Item-finding records:

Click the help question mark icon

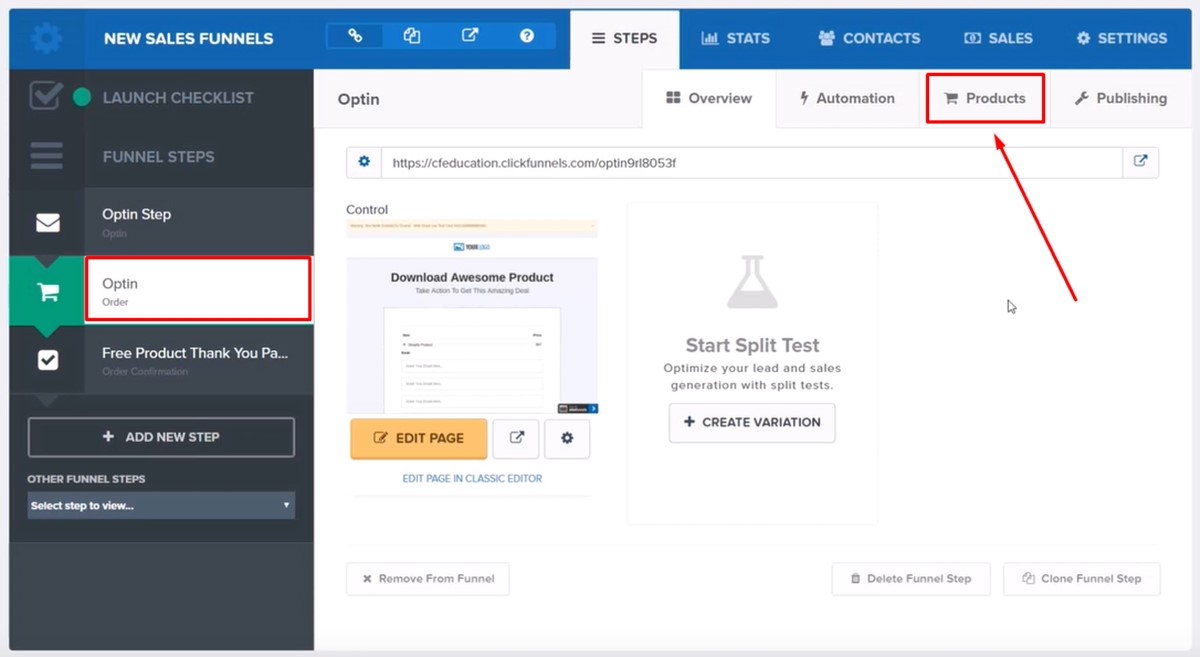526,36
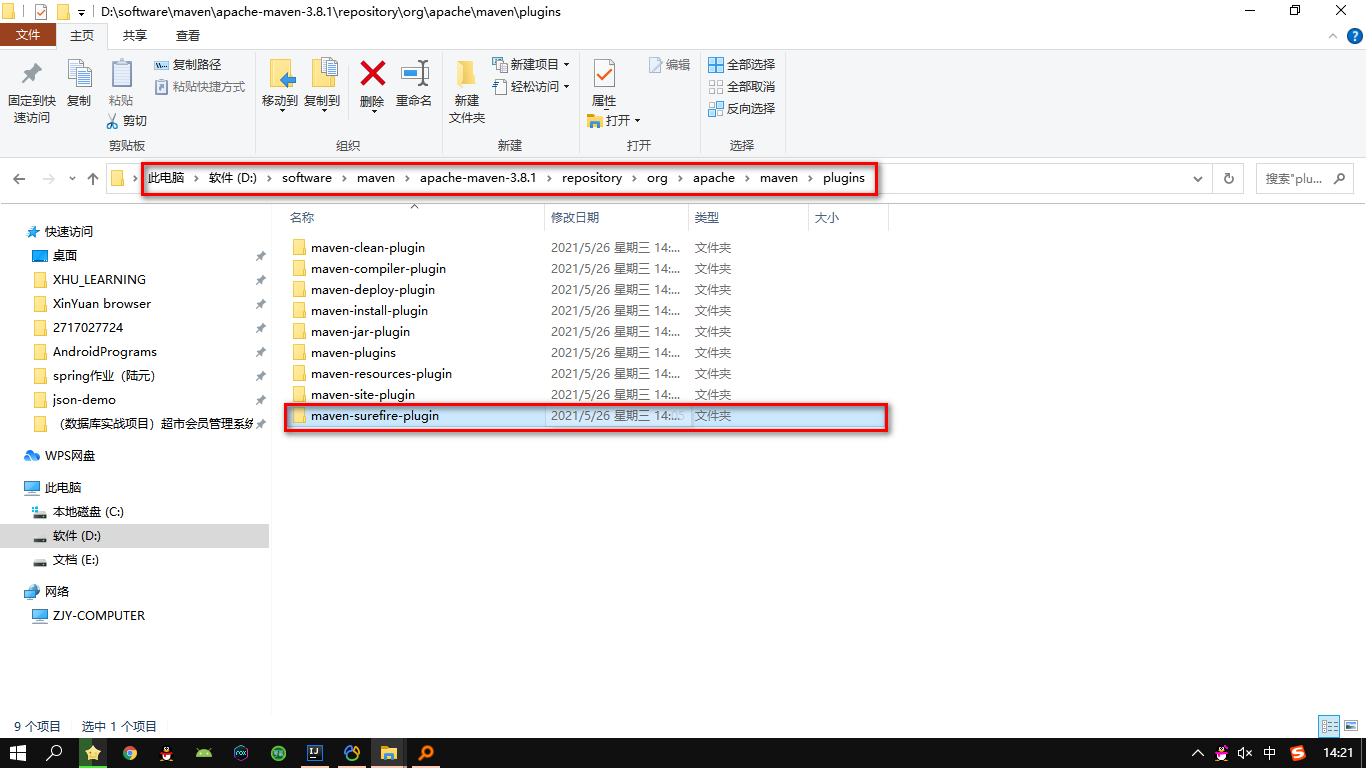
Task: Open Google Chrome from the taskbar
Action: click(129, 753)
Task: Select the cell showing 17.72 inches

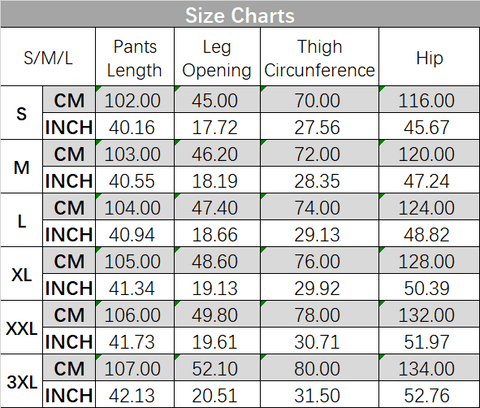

WRITTEN INSTRUCTION: Could you copy all of these lines word for word, leaving the pictures out of your answer?

OUTPUT OF THE EXERCISE:
Click the help question mark icon

526,36
Task: Open Google Chrome from the taskbar
Action: click(129, 753)
Task: Select the cell showing 17.72 inches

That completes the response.